3. His works were never finished
Whereas other portrait artists aimed to sculpt or paint the physical representations and tangible facts of a sitter, Giacometti’s work are an intense record of the ever-changing living presence of his subjects. His hands eradicated materiality, constructing instead an objective reality of the forever appearing and disappearing nature of life. Each sitting of the subject began with a complete reworking of the portrait and the works were constant revisions, which he claimed could go on forever.

4. One of the first guests at his debut solo show was Picasso
In 1932, Giacometti opened a show of his surrealist works in Paris – Picasso was one of the first in the doors and the two became life-long friends.
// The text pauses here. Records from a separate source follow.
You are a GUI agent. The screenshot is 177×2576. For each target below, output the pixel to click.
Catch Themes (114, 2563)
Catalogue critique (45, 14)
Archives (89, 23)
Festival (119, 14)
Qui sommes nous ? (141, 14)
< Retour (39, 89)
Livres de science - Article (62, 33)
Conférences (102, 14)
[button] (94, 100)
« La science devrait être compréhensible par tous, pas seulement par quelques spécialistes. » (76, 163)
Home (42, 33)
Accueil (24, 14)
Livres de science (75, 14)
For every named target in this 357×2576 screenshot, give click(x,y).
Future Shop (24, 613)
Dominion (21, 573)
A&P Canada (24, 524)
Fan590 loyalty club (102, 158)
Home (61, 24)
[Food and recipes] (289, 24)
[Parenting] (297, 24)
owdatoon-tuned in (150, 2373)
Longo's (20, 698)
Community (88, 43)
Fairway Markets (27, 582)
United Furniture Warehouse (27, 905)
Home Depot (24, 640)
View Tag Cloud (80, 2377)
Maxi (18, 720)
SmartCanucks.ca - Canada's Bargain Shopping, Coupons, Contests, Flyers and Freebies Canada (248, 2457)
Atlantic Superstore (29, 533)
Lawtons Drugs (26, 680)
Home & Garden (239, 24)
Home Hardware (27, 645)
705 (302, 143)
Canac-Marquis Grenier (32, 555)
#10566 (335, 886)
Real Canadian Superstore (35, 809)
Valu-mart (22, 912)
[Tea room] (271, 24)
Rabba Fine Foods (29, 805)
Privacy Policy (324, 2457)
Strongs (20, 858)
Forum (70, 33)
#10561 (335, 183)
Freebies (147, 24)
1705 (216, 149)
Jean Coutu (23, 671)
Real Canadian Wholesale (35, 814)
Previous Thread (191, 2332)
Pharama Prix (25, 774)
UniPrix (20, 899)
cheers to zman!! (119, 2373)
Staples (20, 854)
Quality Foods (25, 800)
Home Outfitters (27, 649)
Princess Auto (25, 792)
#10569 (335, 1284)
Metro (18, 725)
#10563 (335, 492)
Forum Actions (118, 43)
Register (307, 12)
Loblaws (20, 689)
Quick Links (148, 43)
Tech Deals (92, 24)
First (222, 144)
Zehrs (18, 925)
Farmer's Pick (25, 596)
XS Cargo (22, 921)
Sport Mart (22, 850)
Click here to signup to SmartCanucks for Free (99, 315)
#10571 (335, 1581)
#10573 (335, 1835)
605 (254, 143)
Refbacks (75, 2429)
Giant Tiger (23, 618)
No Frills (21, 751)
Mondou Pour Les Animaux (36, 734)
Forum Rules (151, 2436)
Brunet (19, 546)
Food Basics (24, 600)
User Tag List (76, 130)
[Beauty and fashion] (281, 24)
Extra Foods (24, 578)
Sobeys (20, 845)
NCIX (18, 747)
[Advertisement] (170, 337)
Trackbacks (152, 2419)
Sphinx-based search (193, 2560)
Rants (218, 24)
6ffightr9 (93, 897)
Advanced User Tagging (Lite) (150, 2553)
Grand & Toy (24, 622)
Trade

They are now regarded as the two most important European avant-garde artists of the 20th century. Their oeuvres span painting, drawing, printmaking and sculpture, and are instantly recognisable for their abandonment of the real within portraiture.

5. During the Second World War he smuggled tiny sculptures in matchboxes
While exiled in Geneva, due to the limited availability of materials paired with a new attitude towards the absurdity of the human condition, Giacometti’s works became an anxious search for meaning. Their minuscule size addresses the tangible void they inhabit, and the tiny works were smuggled to his associates in Paris in matchboxes to avoid detection.

6. He created a never-used set for Waiting for Godot
The artist was good friends with the absurdist Irish writer Samuel Beckett, who asked him to design a sculpture of a tree to be placed on the stage of his upcoming show at the Odeon Theatre in Paris under which the characters sit. The tree took on his trademark form: tall and slender, with a single leaf clinging hopelessly to a branch.

7. His approach was inspired by one model
In the winter of 1920 he began a sculpture of a friend with whom he was staying and, after six months of her sitting for the work, he suddenly realised a complete fracture between what he saw and what he could make. This crucial turning point became the reference for every artwork he subsequently created; he claimed every portrait after descended from this one piece.

8. He was inspired by the artistic principles of Ancient Egypt
After travelling Paris and Rome, Giacometti became aware of the great art of the lost empire: Ancient Egyptian sculpture was the first to break from a rigid frontal pose to spread the legs with one foot in front of the other, suggesting motion and forward movement into the viewer’s space – a theme seen in Giacometti’s striding figures. Sadly, in 1938 Giacometti was run down by a car in Paris, leaving him with a limp that caused his own stride to be restricted.

9. His closest associate was his brother
Alberto Giacometti's younger brother Diego lived next door to him, worked as his studio assistant, and was the subject of his first and last portraits. It is said that Giacometti drew him for several hours every day for seven years, desperately trying to capture his presence through form.

10. His catalogue texts were written by the famed French philosopher Jean-Paul Sartre
The two met in 1939 when a young Sartre approached the artist while he was drinking alone in Café de Flore in Paris, and asked him to pay for his bill as he had no money with him. The two instantly bonded and became good friends, with Giacometti asking Sartre to write existential essays to accompany his works.

Alberto Giacometti In His Own Words, Sculptures 1925–34, February 2 – April 9 2016 Luxembourg Dayan Gallery, London.